— Begin SELECTED TEXT —

Skip to article frontmatterSkip to article content

Appendix: Database Revolutions

This appendix provides historical context on the evolution of database systems, particularly the rise of NoSQL databases and the continued evolution of relational systems. This material complements Chapter 1 but isn’t essential for understanding DataJoint.

Data Models for Databases

Databases have evolved through various data models over the decades. As Guy Harrison outlines in his 2015 book, Next Generation Databases Harrison, 2015, the database industry has experienced three major revolutions:

  1. Pre-relational (1950-1972)

  2. Relational (1972-2005)

  3. The Next Generation (2005-future)

The relational data model has had a profound impact, shaping the last two revolutions in database technology. Initially, the industry embraced the relational model, which offered a structured, standardized way to organize and query data. However, as data needs evolved, the limitations of the relational model prompted the rise of alternative approaches, leading to the NoSQL revolution in the early 2000s.

— End SELECTED TEXT —

### SHORT EXERCISE 1
In the appendix on database history:
(a) Who wrote Next Generation Databases, and in what year was it published?
(b) Which years does the appendix assign to the relational era?
(c) When does the appendix say the NoSQL revolution began?
### SHORT EXERCISE 2
Can you carry on the appendix on database history, starting right after its last sentence?

— Begin DATA —

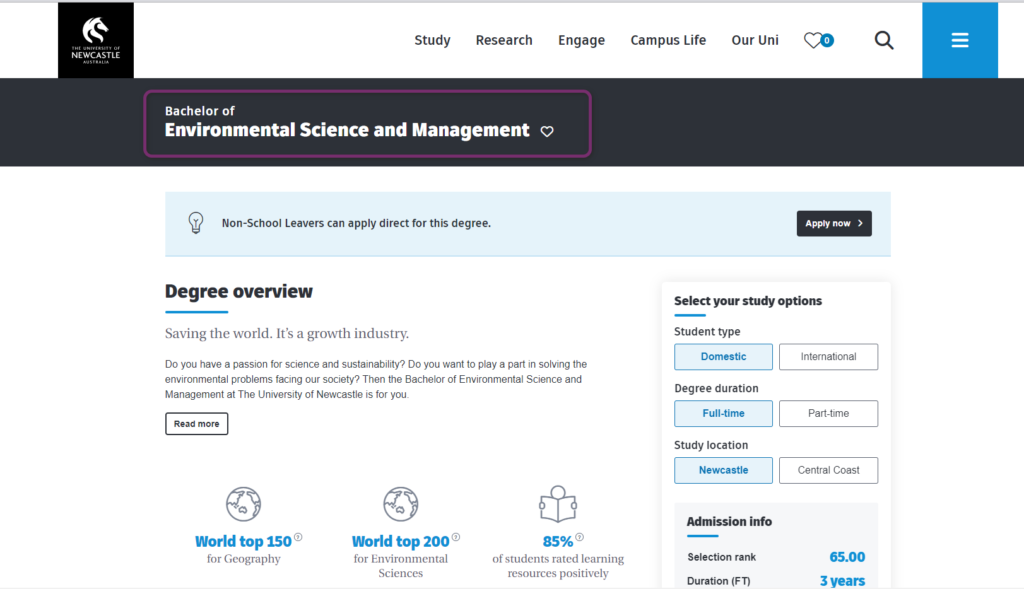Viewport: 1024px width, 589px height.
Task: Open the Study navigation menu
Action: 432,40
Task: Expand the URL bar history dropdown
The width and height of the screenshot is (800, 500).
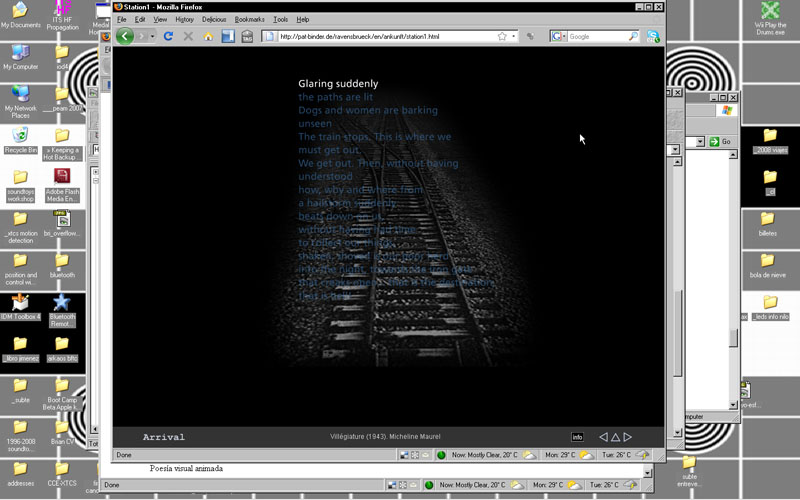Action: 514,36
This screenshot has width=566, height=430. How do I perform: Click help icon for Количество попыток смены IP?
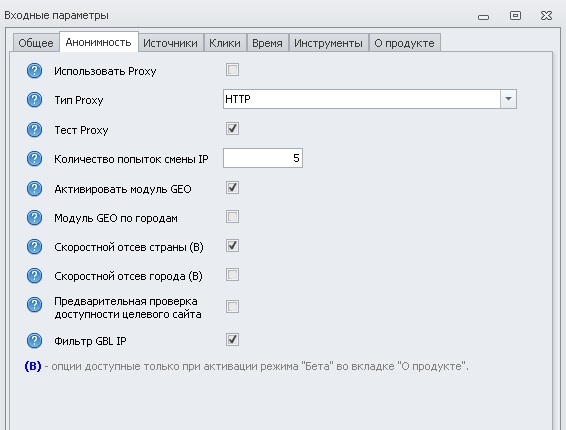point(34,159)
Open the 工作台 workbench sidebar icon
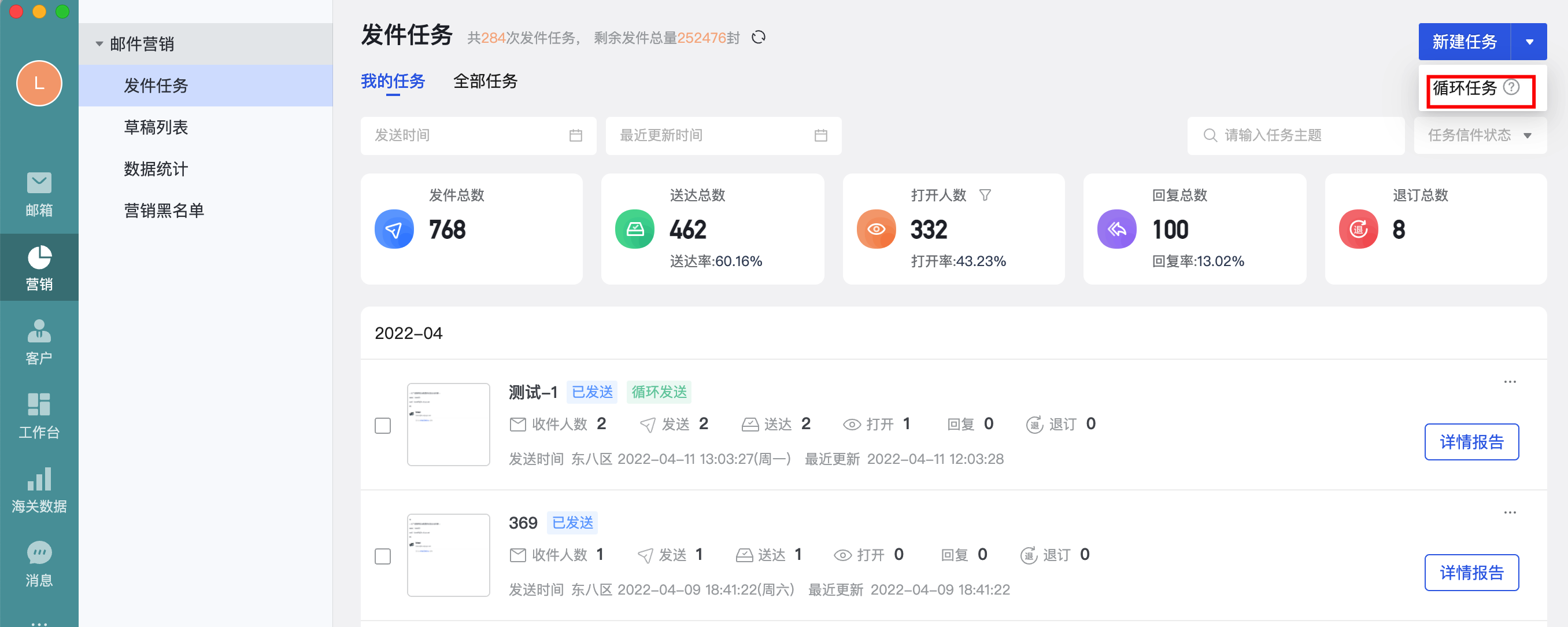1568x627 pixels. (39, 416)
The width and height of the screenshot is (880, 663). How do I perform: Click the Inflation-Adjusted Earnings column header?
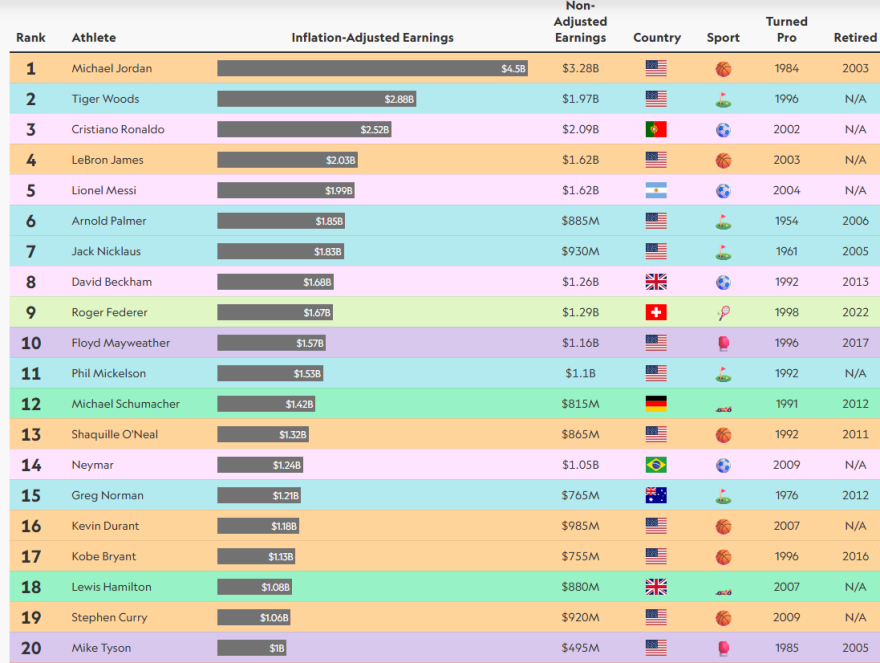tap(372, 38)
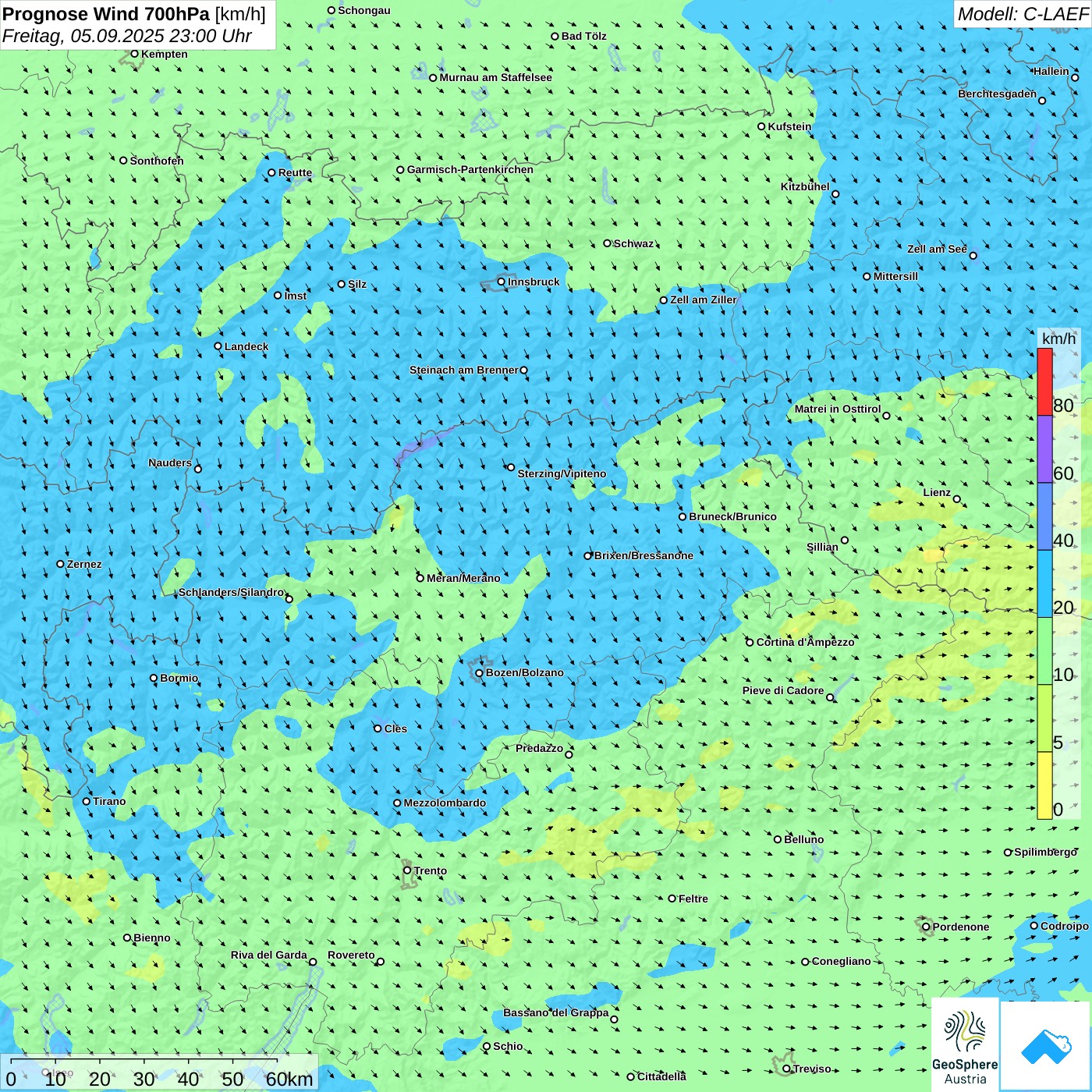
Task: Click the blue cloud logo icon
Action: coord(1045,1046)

— End DATA —

### RESPONSE 1
(a) Guy Harrison, 2015
(b) 1972-2005
(c) In the early 2000s

### RESPONSE 2
The NoSQL Revolution

The NOSQL movement emerged in response to several key challenges:

This revolution led to an explosion of new database architectures, each tailored to specific use cases that traditional relational databases struggled to address.

Evolution of Relational Databases

Despite the rise of NoSQL, relational databases have not remained static. They have evolved to incorporate new capabilities for scalability and versatility. Modern relational database management systems (RDBMS) are now highly adaptable, accommodating diverse data models and handling a wide range of data management tasks. In many cases, they can replace a variety of specialized software systems, simplifying system design.

An example of this adaptability is the growing trend of using relational databases to streamline system architectures, as highlighted in articles like “Just Use Postgres for Everything”.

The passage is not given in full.